Une fois de plus, Lucie parla d’Edmond, de leur rencontre à Rome, de leur décision de se marier.
— D’après ce que tu dis, c’est un garçon bien, approuva Josette. Tant mieux. Je suis contente que tu sois heureuse. Après tout ça…
Lucie se figea.
— Ça te fait encore de la peine ? Tu sais, tu n’as pas été la seule à être malheureuse.
Elle soupira.
— Je voyais les choses aller, et je me doutais que ça tournerait mal. Pas à ce point, quand même. Ta mère n’est jamais revenue, tu es au courant ? Et elle n’a jamais accepté de reparler à Jocelyn. Il l’a très mal pris. Il n’y a plus que le travail qui compte pour lui maintenant.
Devant le visage douloureux de Lucie, elle s’excusa :
— Je ne voulais pas te peiner. Je croyais que c’était pour savoir comment ça s’était passé après ton départ que tu étais venue me voir, mais apparemment ce n’est pas ça.

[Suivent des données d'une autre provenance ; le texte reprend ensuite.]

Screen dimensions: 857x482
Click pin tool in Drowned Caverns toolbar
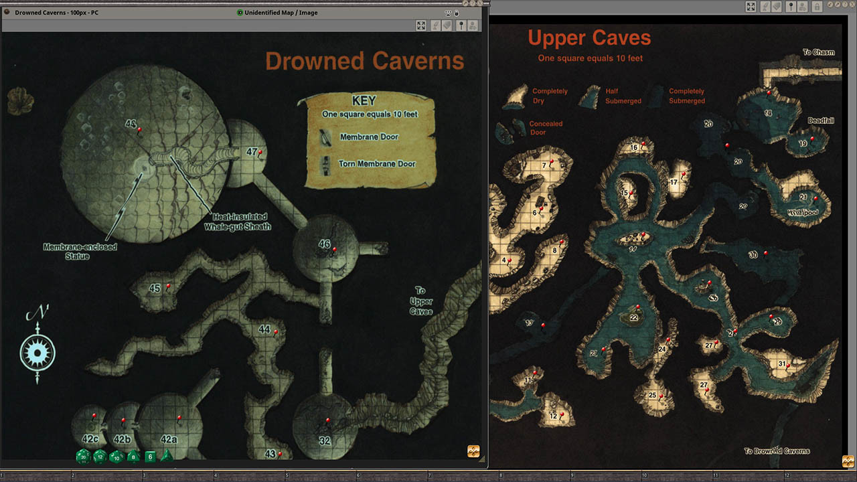(461, 25)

— J’ai besoin de ton aide pour trouver du travail.
Elle expliqua à Josette qu’il lui fallait une attestation disant qu’elle avait occupé le poste de secrétaire jusqu’à la fin de l’année.
— Et trouver une raison honorable de l’avoir perdu.

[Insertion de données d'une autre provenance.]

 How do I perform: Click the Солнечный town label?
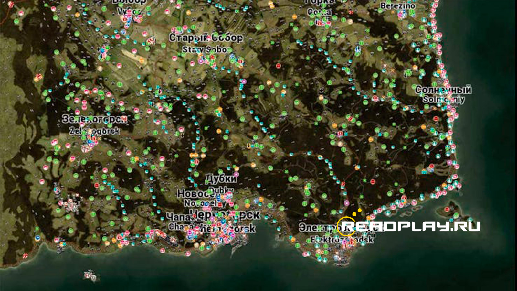443,89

— Je vais t’arranger ça. Je prétendrai que le dispensaire avait un budget pour engager une aide pendant huit mois et que, la somme dépensée, on n’a pas pu te garder malgré tout le bien qu’on pensait de toi.
— Merci, Josette, c’est vraiment gentil de ta part.

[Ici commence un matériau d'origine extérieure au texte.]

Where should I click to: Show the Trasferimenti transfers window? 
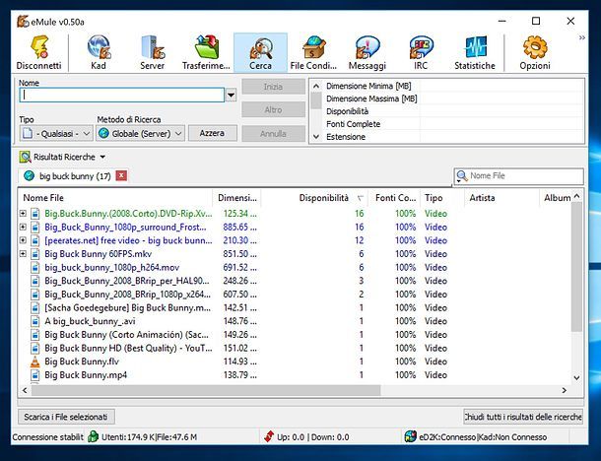click(206, 53)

— C’est bien le moins. Si tu veux, tu peux venir le chercher demain soir, à ma sortie du travail.
— Parfait. En même temps, je te donnerai les photos : je vais les développer demain matin.
En rentrant dans la nuit glaciale de janvier, Lucie pensait aux paroles de Josette. Elle savait que sa mère avait souffert et souffrait encore, mais elle avait imaginé Jocelyn vite consolé. Apparemment, il n’en était rien.
Avec en mains l’attestation fournie par Josette — et signée de Jocelyn —, Lucie se rendit à l’adresse du docteur Deslauriers, qui recherchait une réceptionniste capable de faire du secrétariat. Elle fut reçue par l’épouse du médecin qui occupait le poste en attendant. Celle-ci lui apprit que l’ancienne employée, une femme âgée, s’était fracturé le col du fémur en glissant sur les marches verglacées de sa maison, et qu’elle avait décidé de ne pas revenir lorsqu’elle serait guérie. Elle ne lui cacha pas qu’il y avait une autre candidate, mais d’après elle, Lucie avait davantage de chances d’obtenir la place parce qu’elle avait travaillé dans un dispensaire. Néanmoins, c’était le docteur qui déciderait, et il avait été appelé pour une urgence. Comme cela risquait de prendre du temps, le mieux était de revenir lundi pour le rencontrer. En retraversant, depuis la réception qui était dans un coin de la pièce, la salle d’attente surpeuplée où les patients toussaient, crachaient et fumaient, Lucie pensa que ce n’était pas l’emploi qu’elle aurait idéalement souhaité. À dire vrai, elle n’avait aucune envie de l’occuper, mais il fallait absolument qu’elle ait déjà un travail au retour d’Edmond, sinon, il était possible qu’il essaie de l’en dissuader. Peut-être qu’elle l’interprétait mal, mais sa dernière lettre lui laissait une impression de malaise. Pour une fois, il ne parlait pas que de ses sentiments.
Ma mère est déçue, disait-il, que tu ne te sois pas installée chez elle. Elle sait que tu es fâchée avec tes parents et elle pense qu’il n’est pas convenable que tu vives seule. Pour te dire la vérité, je n’aime pas cela non plus, mais moi, c’est pour ta sécurité. Je crains que ta témérité, dont tu m’as donné la preuve en te jetant dans une situation qui aurait pu tourner plus mal, ne te mette en danger. Je suis hélas trop loin pour avoir quelque influence sur tes décisions, mais j’espère t’amener à être plus raisonnable dans la gouverne de ton existence quand nous serons mariés. Tu me manques, Lucie, je t’aime, et je ne pense qu’à une chose : te serrer dans mes bras.
Lucie lut et relut la lettre sans pouvoir décider si cette missive signifiait simplement qu’Edmond s’inquiétait pour elle ou bien s’il fallait y voir une volonté de lui dicter sa conduite.